▶ **Source**
(begin)

The Evansville Crimson Giants were a professional American football team based in Evansville, Indiana and were a part of the National Football League in 1921 and 1922. The Giants home games were played at Bosse Field. According to the Evansville Courier and Press in 1921, 'they surprised local fans in developing a winning team' and 'the Giants' one-sided victories over inferior non-league teams has had good fan reaction.' However, the team did not succeed, mostly due to scheduling mistakes and management problems. Evansville's local sporting enthusiasts also failed to respond favorably and attend the home games.

==History==
===Ex-Collegians===
The Crimson Giants history is rooted in Evansville's first significant semi-pro team, the Evansville Ex-Collegians, who began play in 1920. The Ex-Collegians played and followed the typical semi-professional template of the era. The team employed local players almost exclusively. They paid those players a small sum based on gate receipts and on a game-by-game basis. The team also operated without any real management oversight, meaning that the players looked after the team's finances, and scheduled games haphazardly. In 1920, a group of local businessmen tried to purchase the Ex-Collegians. However, the investors and the players failed to reach a compromise.

After the initial two victories over modest opponents, the Ex-Collegians bragged of possibly playing the most celebrated pro football team in the nation, the Canton Bulldogs, on Christmas Day, 1920. While the chances of the game taking place between Evansville and Canton were slim, the rumor of a Canton game was actually a marketing scheme to draw attention to the newly established Ex-Collegians. The team finished their 1920 season with a 7–1 record.

===Formation of the Crimson Giants===
In 1921, the same unnamed businessmen who failed to take over the Ex-Collegians in 1920 decided to form their own team. Frank Fausch, a Fullback for the Ex-Collegians, and Mark Ingle, an offensive lineman with the team, left the Ex-Collegians to create a new corporation, known as the "American Football Association", which owned a new professional team soon nicknamed the Crimson Giants. Fausch served as the team's president and general manager, while Ingle served as vice-president. The two men put together an ownership group that included Evansville's leading businessmen and professionals. Evansville's mayor, Benjamin Bosse, and the vice-president of City National Bank were included in this group. The city's Chamber of Commerce was also heavily involved in promoting the Crimson Giants.

===Merger of the Ex-Collegians and Crimson Giants===
The remaining Ex-Collegians, led by their quarterback and captain, Menz Lindsey, at first refused to join Fausch and Ingle. The Ex-Collegians wanted instead to continue playing independently. However Fausch needed many of those Ex-Collegian players in order to create his new team. He came to an agreement with Guy Morrison, a popular baseball pitcher with the Evansville Evas of the Illinois–Indiana–Iowa League. With Morrison, Fausch arranged for a benefit game that provided funds for the construction of a World War I veterans' memorial. By doing this, the Crimson Giants secured the exclusive use of the only suitable stadium in Evansville, Bosse Field. Lindsey tried to challenge the Giants to a contest in the benefit game; however, Fausch refused to respond.

(end)

▶ **Given entries**
(begin)

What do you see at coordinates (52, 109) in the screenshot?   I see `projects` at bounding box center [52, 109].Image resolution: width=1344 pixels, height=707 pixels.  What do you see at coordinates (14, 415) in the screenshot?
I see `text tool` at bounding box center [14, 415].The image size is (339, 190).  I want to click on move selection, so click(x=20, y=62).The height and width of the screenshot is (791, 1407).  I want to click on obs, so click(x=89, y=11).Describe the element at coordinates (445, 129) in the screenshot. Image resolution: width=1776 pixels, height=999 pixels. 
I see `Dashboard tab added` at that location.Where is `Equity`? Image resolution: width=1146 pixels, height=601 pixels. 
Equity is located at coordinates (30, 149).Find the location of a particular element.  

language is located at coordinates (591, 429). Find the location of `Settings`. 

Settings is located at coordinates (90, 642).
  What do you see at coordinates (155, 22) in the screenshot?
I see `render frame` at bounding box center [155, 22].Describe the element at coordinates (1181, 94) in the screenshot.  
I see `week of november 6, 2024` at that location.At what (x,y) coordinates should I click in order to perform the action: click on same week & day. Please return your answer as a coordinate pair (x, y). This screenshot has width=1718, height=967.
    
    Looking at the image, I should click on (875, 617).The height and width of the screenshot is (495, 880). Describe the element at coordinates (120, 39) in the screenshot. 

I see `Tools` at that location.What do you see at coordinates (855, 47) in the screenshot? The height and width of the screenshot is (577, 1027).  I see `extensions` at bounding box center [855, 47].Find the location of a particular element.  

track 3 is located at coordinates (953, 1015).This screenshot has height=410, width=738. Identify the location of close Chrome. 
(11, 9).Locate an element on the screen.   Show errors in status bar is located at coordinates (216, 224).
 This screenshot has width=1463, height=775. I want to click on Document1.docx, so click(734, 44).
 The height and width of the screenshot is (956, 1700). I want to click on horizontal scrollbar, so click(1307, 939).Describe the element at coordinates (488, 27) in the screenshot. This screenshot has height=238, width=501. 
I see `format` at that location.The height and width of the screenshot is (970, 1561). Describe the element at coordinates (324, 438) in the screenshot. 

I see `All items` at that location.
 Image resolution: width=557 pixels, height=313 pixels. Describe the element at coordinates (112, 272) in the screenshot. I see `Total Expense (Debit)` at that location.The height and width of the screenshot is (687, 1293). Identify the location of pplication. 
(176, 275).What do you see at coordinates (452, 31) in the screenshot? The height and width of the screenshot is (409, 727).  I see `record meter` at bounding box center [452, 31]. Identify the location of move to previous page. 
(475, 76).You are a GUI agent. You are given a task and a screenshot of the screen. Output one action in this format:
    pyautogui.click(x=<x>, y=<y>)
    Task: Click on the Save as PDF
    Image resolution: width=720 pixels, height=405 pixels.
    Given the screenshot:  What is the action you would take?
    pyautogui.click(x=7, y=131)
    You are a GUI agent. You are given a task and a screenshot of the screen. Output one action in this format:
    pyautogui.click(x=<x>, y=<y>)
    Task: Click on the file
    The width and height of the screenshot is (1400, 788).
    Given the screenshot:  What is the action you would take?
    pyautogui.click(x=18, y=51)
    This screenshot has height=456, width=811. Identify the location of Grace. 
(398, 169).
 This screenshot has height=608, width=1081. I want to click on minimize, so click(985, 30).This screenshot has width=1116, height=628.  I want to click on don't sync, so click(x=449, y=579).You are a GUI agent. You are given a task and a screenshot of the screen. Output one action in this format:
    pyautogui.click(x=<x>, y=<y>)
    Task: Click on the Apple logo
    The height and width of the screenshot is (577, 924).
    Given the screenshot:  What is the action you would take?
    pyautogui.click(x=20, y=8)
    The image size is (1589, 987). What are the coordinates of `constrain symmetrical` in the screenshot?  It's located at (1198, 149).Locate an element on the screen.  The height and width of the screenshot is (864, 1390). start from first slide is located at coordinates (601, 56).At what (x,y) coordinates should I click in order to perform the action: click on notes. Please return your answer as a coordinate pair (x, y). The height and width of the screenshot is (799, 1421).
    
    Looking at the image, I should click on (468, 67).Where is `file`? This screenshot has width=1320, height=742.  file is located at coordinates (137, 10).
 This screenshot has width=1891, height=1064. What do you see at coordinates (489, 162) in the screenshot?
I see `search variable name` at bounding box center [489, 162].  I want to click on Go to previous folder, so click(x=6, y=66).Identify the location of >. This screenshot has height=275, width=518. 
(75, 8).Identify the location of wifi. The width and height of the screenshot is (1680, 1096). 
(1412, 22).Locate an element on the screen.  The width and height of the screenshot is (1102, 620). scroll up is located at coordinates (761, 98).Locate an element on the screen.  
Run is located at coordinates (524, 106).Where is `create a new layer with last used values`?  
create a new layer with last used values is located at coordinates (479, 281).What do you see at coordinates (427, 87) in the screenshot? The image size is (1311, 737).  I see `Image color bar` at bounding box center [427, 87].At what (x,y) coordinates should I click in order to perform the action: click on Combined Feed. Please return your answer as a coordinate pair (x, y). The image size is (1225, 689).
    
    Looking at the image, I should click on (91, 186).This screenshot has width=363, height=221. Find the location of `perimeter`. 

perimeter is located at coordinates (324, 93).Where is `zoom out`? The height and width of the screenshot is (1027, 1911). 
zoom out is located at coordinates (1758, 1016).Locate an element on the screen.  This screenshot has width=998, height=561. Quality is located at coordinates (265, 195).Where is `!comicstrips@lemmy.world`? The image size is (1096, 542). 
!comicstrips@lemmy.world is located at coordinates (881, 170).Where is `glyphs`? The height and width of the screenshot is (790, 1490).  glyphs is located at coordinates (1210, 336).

(end)

▶ **Direction**
According to the passage on the Evansville Crimson Giants, who served as the team's vice-president?

▶ **Written answer**
Mark Ingle